There are many diseases prevalent worldwide that spread from one person to another. Sometimes, it becomes difficult to detect the effect and the positivity rate of the person. You can use different methods for testing its presence in the human body and take preventive measures before it is too late.

Companies have launched many rapid test kits to detect the spread of the virus and its effect on people. You can use them anywhere and not necessarily in laboratories. The presence of antibodies related to the virus gets easily detected in the patient. It also shows whether you have a history of the infection or if you are in contact with an infected person.

How to use them?

The COVID-19 test kit is easy to use. Prick a small needle in the kit on your fingertip and put it on the test cassette with the antibodies' markings. Samples testing positive for the antibodies will display the demarcated colours for differentiation. One colour line will always appear, serving as an internal control. It indicates the addition of a proper amount of specimen and sample to the test cassette.

Accreditation

Most of the test kits for testing coronavirus receive accreditation by the Indian Council of Medical Research (ICMR). These kits also can speed up the process of screening symptomatic as well as asymptomatic patients. You can deploy them directly at the point of care in hospitals and anywhere in the country with advanced emergency conditions.

The types of testing

Two types of testing in COVID 19 – RT-PCR test and rapid antibody test – can help detect the virus in the body. The Reverse Transcription Polymerase Chain Reaction test combines reverse transcription of RNA into DNA that detects the virus using blood.

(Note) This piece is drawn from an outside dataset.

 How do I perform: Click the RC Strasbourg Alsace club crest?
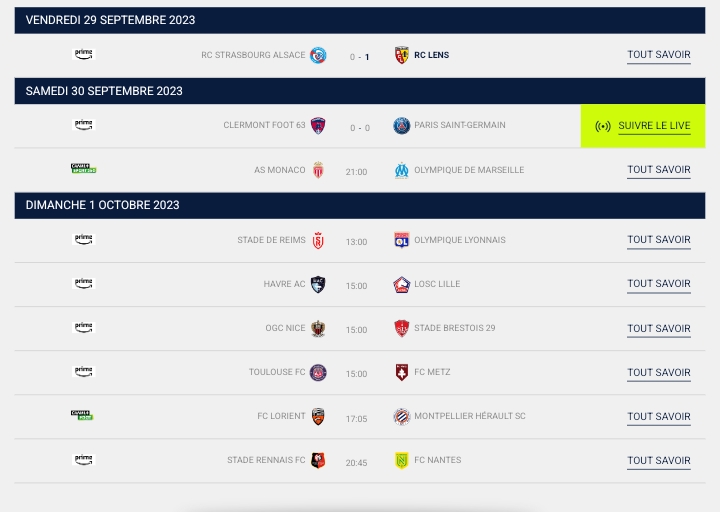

The rapid antibody test is less expensive and tests if the antibodies in response to the virus infection have been generated or not. How well they work depends on several factors: the time from the onset of illness, the concentration of virus in the specimen, the quality of the specimen collected from a person, how it is processed, and the formulation of the reagents in the kits.

The advantages

There are real-time variations of the RT-PCR kit that are quick, specific, and extremely sensitive. They can deliver a reliable diagnosis in three hours. The process, on average, takes around eight hours to produce a conclusive result.

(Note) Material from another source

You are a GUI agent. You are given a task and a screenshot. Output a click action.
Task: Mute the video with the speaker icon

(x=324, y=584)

It is much faster and less likely to get contaminated or cause errors during the testing process. The whole test carries out in an enclosed tube inside a specialised automated machine. It also continues to be the most accurate method to detect the virus.

Conclusion

A standard real-time RT–PCR set-up usually goes through 35 cycles. By the end of the process, it creates around 35 billion new copies of the sections of viral DNA from each strand of the virus present in the sample.